Up from Communism

While the Czech Republic, Hungary, and Poland have displayed strong growth, questions remain over the depth of their reforms.

Since the fall of communism in 1989, the countries of the former Soviet bloc have registered diverse records in pursuing economic development through market liberalization and integration into Western institutions. The three former communist countries widely acknowledged as successes- -the Czech Republic, Hungary, and Poland--have themselves encountered different obstacles and undertaken specific approaches to the difficult and uncertain transition process.

After compiling impressive economic and political-reform records, these three countries--along with Slovenia--now constitute the first group being considered for membership in the European Union (EU) and in NATO. They have already gained entry into the Organization for Economic Cooperation and Development, a strong signal of Western approval. Entry into these pillars of European integration and transatlantic security, and the economic opportunities and security assurances that they offer, remains the major foreign-policy priority in these four countries.

While the Czech Republic, Hungary, and Poland have displayed strong growth, stabilized their economies, and transformed their political institutions, questions still remain over the depth of their reforms. Recent elections in all three countries have signaled domestic concern over reform priorities, as former communists were elected in both Hungary and Poland and left-leaning politicians gained strong support in the Czech Republic.

Will such a political backlash threaten the pace of further reform in an effort to address the economic insecurities of a substantial segment of voters? While these countries' industries continue to modernize, large amounts of critical foreign investment are necessary to bolster their economic growth. Concurrently, in order for democratic reforms to become entrenched, the Czech Republic, Hungary, and Poland must seriously consider the impact of their reform agenda if they are to fully realize the economic and security benefits of Western integration.

 

Czech velvet reforms

As a result of June 1996 elections, the center-right Civic Democratic Party, led by Czech Prime Minister Václav Klaus, and its two smaller coalition partners were unable to form a majority government.
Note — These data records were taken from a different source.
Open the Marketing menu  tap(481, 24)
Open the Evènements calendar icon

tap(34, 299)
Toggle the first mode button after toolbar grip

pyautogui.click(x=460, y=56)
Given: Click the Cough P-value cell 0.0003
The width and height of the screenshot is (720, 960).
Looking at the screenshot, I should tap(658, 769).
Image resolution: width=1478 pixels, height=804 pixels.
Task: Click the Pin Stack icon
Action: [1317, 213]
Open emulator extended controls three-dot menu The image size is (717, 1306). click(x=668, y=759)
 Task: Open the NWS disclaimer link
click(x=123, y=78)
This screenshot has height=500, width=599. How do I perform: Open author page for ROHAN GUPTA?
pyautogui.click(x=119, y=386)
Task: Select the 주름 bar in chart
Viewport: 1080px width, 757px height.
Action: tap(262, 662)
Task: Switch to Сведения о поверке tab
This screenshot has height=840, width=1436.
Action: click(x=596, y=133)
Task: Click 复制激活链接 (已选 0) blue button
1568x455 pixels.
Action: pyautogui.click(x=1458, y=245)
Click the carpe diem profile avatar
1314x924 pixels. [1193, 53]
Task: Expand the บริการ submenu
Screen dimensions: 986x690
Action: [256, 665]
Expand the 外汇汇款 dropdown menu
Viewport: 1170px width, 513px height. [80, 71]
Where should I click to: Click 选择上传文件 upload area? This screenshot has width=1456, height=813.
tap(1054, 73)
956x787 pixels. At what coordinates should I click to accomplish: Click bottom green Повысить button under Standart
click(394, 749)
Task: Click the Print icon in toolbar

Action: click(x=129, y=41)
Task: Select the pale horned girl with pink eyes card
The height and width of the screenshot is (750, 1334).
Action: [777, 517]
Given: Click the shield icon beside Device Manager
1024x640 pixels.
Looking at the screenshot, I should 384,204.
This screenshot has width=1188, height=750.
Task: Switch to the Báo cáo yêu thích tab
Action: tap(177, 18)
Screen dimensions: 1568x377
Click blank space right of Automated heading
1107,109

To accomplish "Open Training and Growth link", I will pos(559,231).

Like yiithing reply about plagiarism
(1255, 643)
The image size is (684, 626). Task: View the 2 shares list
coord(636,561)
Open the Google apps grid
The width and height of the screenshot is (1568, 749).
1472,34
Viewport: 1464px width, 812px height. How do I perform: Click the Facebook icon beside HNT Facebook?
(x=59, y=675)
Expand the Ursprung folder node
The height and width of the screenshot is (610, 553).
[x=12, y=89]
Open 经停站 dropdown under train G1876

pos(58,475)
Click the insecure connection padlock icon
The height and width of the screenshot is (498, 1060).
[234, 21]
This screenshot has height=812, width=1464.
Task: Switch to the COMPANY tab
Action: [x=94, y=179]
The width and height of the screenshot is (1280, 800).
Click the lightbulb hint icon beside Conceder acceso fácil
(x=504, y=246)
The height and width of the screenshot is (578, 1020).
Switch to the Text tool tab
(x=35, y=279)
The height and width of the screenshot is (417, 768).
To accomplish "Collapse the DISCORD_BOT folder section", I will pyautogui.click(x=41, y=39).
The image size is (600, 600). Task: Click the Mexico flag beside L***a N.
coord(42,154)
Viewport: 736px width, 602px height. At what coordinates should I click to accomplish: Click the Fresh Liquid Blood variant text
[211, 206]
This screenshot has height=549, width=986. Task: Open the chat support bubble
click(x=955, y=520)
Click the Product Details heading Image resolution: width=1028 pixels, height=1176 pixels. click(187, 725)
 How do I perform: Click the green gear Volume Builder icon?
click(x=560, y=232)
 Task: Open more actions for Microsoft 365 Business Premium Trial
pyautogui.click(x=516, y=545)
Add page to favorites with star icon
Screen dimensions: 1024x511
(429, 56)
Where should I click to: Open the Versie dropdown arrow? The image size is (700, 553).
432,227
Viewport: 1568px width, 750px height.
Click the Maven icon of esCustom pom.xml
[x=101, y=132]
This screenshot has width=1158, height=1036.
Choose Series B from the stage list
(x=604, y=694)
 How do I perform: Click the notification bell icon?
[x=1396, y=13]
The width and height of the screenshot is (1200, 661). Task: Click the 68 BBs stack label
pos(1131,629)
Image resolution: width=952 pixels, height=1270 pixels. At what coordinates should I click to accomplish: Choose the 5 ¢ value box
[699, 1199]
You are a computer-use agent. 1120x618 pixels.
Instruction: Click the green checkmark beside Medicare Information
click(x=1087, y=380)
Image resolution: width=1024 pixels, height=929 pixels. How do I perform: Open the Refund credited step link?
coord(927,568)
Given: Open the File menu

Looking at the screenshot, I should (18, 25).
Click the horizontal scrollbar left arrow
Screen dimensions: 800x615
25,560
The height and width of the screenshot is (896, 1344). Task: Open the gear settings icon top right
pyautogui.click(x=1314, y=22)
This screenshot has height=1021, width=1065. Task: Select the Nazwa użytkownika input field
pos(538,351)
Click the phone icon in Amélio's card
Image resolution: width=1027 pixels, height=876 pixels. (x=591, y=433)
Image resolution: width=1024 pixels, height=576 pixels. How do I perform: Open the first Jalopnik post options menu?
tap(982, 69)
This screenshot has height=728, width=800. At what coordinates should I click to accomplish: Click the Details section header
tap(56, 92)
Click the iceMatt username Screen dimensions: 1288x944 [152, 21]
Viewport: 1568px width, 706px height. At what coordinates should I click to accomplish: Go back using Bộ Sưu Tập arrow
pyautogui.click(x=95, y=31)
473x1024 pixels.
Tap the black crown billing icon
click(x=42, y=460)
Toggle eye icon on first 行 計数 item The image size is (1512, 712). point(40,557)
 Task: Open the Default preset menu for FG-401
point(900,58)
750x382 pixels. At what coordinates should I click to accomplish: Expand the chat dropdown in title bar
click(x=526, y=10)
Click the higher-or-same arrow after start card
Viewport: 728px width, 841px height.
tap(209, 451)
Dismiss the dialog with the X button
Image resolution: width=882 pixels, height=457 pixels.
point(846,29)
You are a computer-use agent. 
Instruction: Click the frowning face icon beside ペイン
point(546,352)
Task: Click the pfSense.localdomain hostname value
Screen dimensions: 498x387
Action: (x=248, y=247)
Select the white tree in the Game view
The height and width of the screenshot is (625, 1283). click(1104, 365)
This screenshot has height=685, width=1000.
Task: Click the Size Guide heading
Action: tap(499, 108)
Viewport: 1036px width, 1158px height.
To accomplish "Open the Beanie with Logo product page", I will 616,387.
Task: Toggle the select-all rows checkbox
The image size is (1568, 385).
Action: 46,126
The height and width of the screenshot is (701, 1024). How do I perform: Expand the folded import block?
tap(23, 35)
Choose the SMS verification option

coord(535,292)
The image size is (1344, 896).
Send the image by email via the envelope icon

The leftist Social Democratic Party more than quadrupled its support from 6 percent in 1992 to 26 percent in 1996.

This surprise showing greatly reflected the Left's ability to attract the votes of those who have not shared in the benefits of the Czech Republic's economic success, and it forced Klaus to negotiate a coalition deal that may hinder some of the government's future austerity plans. With current polls showing fluctuating support for both the ruling coalition and the Social Democrats, Klaus' leadership is coming under increasing criticism.

For the most part, Klaus' monetarist record has held up well for the past few years. Largely responsible for engineering the Czech transition, he has pursued a policy of gradual reform that has helped keep unemployment under 4 percent. While Klaus is widely acknowledged as a strong free- market advocate, the gradual transition of the Czech economy has softened the blow of reform by maintaining rent controls and health care assistance, keeping energy prices low, and helping displaced workers to find new jobs.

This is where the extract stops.